嫌われ者で悪役令嬢の私ですが、殿下の心の声には愛されているみたいです。

68

 王城でのお茶会の日。
 お茶会の場にいた癇癪王子は、お茶会に来ていた可愛い女の子に一目惚れをしました。だけど、自分の性格と魔法のせいで声をかけれません。――どうしたらいいんだろう。

 その一目惚れをした女の子は、兄王子の婚約者候補でした。兄王子は魔法もでき素敵で勝ち目がないけど、その子には僕を見て欲しいけど……怖い。

「あなた……顔色が悪いけど、どうしたの?」

 女の子が心配して、癇癪王子に声をかけました。
 嬉しいけど、気持ちの昂りを混じました。
 まずい、いつものように魔法が暴発しするかも、癇癪王子はその場から逃げてしまいます。

(せっかく僕を心配して声をかけてくれたのに、話せなかった)

 癇癪王子は城の奥の庭園に逃げて泣き、魔法が漏れて周りは凍り始めていました。そこに女の子が来てしまったのです。

「僕の側に、こ、来ないで……」

 魔法が暴発すると、同時に氷の魔法が女の子を襲いました。危ない、僕のせいで……女の子がケガをする。危機一髪、女の子は城の魔法使いの防御魔法に守られていました。よかったと思った癇癪王子の瞳に映ったのは、女の子の頬のキズでした。

(僕があの子にケガをさせてしまった)

 癇癪王子の瞳にポロポロ涙が溢れます。僕は兄のようになれず……怖がられて、あの子にも会えない。悲しみに落ちた癇癪王子の手を誰かが握ったのです。

「え?」

 癇癪王子の手を握ったのは女の子。
 その子はキラキラした瞳で、癇癪王子を見て。

「あなたズゴイのね。とても綺麗だったわ」

 氷の魔法に襲われたのに、頬にケガもしたのにその子は笑ってくれた。ますます好きになった癇癪王子は、強くなろうと決めて日々特訓をはじめます。

 特訓の成果がでて、癇癪もほぼ起こさなくなった王子は、あの子の婚約者になりたい王に願いました。

「お前の魔法はまだ制御できない為、知られてはいけない。その令嬢の記憶は消さなくてはならない、それでもいいのか?」

「かまいません」

 王は認め、癇癪王子はその子の婚約者となります。
 癇癪王子はその子に認められたくて、自分を好きになってもらいたくて、今も努力しています。

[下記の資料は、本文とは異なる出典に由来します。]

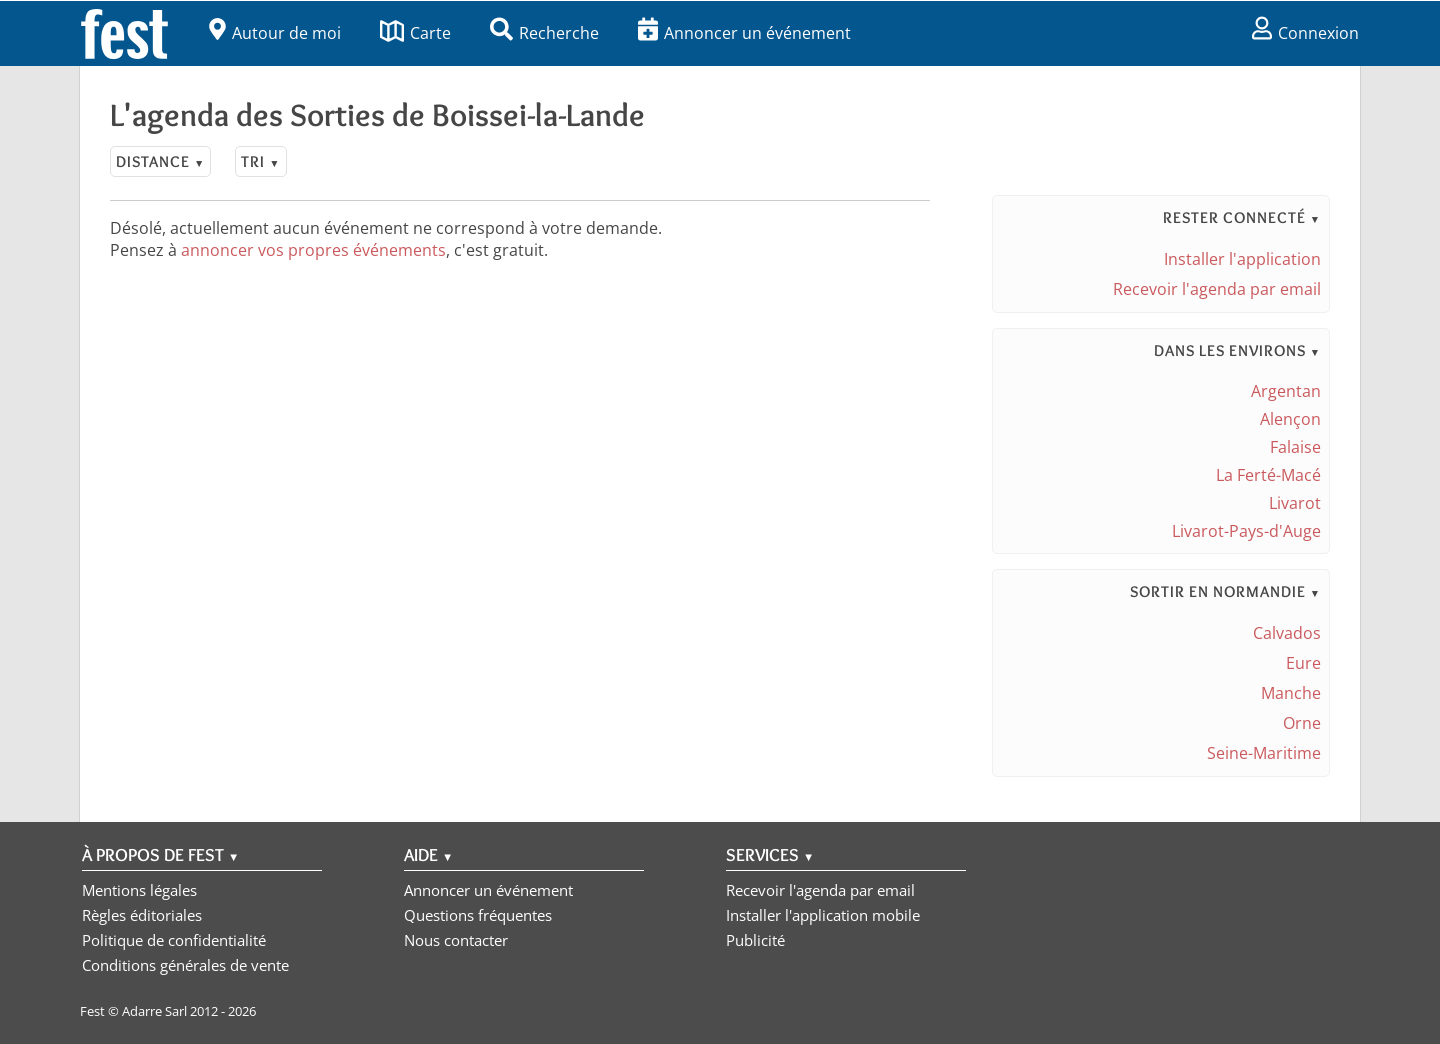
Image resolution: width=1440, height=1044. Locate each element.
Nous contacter (456, 940)
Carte (415, 33)
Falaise (1295, 447)
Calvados (1287, 633)
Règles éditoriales (142, 915)
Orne (1302, 723)
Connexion (1305, 33)
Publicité (755, 940)
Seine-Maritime (1264, 753)
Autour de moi (275, 33)
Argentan (1286, 391)
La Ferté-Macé (1268, 475)
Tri (260, 161)
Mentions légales (139, 890)
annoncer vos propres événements (313, 250)
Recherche (544, 33)
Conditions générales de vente (185, 965)
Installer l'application (1242, 259)
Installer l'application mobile (823, 915)
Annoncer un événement (744, 33)
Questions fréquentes (478, 915)
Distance (160, 161)
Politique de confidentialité (174, 940)
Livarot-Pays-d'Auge (1246, 531)
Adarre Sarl (154, 1011)
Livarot (1295, 503)
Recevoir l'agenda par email (1217, 289)
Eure (1303, 663)
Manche (1291, 693)
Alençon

「その王子はさ。多くの魔力を持って生まれちゃって、本人で抑えることができなくて、魔力を抑える刻印を記したんだ……でも、余り効果がないんだって」

 この物語、本当のことみたい。

「刻印の効果がないとどうなるの?」

「その子が泣く、癇癪を起こすと魔法暴発しちゃうんだ、それをオーバーフローと言って、魔力がだだ漏れになっちゃうの」

(泣くと魔力がだだ漏れるなんて、オルフレット様みたい)

「シルベスター君、魔法が漏れるとどうなるの?」
 
「うんとね。感情の昂りによって魔力が溢れて部屋がすべてカチンコチンな凍るんだ。ボクも何度かこんな風にカチコンチンなったよ」

 シルベスター君はカチコンコチンのポーズをとった。